How much is that paper worth?

Degrees are a good way to secure your first job—but after that it’s all up to the individual, says tech investor David Toh.
Possibilities - David 1

 

Try answering these questions:

1. Who is more likely to thrive in investment banking: an Ivy League university graduate, or a telephone salesman?

2. Who is more likely to win a global computing contest organised by the Massachusetts Institute of Technology: a computing degree holder, or someone who picked it up for fun?

3. What should one major in, in order to be a founder of a successful start-up?

We posed them to Mr David Toh, Chief Technology Officer of Nanyang Technological University’s tech transfer and startup incubator, NTUitive. Here’s what you need to know about him: He’s studied at some of the top schools in Singapore and the United States. He completed degrees in Materials Science & Engineering and Government & Asian Studies from Cornell University at the same time. He’s had a two-decade banking career, funding technology companies. So he knows a thing or two about academic qualifications, and how far they can get you.

“They only matter when you are getting your first job,” he says without hesitation. “Any business person will tell you that.”

So would the Ivy League university graduate who interviewed at David’s former company. This individual had a stellar CV—straight As, co-curricular activities, the whole nine yards. But during the interview, this candidate expressed concerns about working long hours, and the kind of title he would get.

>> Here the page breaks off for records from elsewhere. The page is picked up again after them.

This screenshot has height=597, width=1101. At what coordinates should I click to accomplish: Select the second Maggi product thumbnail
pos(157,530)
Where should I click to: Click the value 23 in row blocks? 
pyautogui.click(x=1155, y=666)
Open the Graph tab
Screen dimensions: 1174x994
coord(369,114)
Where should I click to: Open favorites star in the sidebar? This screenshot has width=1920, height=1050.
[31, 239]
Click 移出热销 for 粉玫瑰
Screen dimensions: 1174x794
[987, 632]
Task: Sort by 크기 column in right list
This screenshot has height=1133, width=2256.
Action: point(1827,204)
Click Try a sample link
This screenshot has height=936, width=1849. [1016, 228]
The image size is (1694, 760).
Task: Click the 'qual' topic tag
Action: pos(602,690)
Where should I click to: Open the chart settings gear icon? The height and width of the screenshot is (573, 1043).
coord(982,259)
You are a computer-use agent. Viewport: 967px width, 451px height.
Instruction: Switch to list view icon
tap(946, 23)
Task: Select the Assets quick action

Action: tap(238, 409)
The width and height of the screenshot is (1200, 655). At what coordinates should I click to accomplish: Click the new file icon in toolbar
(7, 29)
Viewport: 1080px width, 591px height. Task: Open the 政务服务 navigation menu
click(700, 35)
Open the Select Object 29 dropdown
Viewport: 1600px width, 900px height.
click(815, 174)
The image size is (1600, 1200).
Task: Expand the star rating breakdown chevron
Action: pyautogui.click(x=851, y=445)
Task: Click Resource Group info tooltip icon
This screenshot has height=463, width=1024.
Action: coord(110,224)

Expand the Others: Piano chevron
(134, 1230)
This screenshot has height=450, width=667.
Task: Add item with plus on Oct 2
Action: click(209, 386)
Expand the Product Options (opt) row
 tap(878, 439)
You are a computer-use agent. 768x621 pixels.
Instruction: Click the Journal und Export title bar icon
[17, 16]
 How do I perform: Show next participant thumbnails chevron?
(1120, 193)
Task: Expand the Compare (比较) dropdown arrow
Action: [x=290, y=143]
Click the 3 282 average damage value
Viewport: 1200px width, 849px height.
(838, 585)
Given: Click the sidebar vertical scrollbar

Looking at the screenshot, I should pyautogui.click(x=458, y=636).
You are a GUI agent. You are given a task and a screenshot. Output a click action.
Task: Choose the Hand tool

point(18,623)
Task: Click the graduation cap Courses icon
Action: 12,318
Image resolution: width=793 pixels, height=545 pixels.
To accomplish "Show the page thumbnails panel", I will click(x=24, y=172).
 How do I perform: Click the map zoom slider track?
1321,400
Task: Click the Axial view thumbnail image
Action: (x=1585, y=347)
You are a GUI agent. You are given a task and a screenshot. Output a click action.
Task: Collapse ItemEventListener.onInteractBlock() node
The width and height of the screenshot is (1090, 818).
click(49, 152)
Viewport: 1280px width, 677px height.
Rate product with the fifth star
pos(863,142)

He got the job anyway, but lost it after a year. And the telephone salesman? He emerged as one of the top performers in the company. “Very street-smart,” David recalls. “The kind that can sell refrigerators to eskimos.”

The bottom line, it turns out, is that it isn’t qualifications, but skills that matter in the long run. And skills can be picked up at any time, if you have the right attitude and passion. This is why, David points out, global computing challenges organised by MIT are routinely won by people outside the United States who are self-taught. “Just because you’re trained as an economist, doesn’t mean you must practice economics.” David himself is a case in point. Though trained as an engineer, he left his first job after two years to pursue an opportunity in the finance industry. At the time, his employer questioned his wisdom. “You have no MBA, ACCA, CPA, finance or accounting background,” he recalls them saying. But David had already been quietly preparing for the move by studying finance on his own for a year. He made the leap successfully, and never looked back.

In the start-up arena, academic achievements may matter even less. In his 20 years as an angel investor, David has never once asked anyone who approached him for money, “where did you study?” David himself may have a stack of solid credentials, but he’ll only seriously consider “start-up founders who identified a problem, put together a team, and have a strategy to solve it.”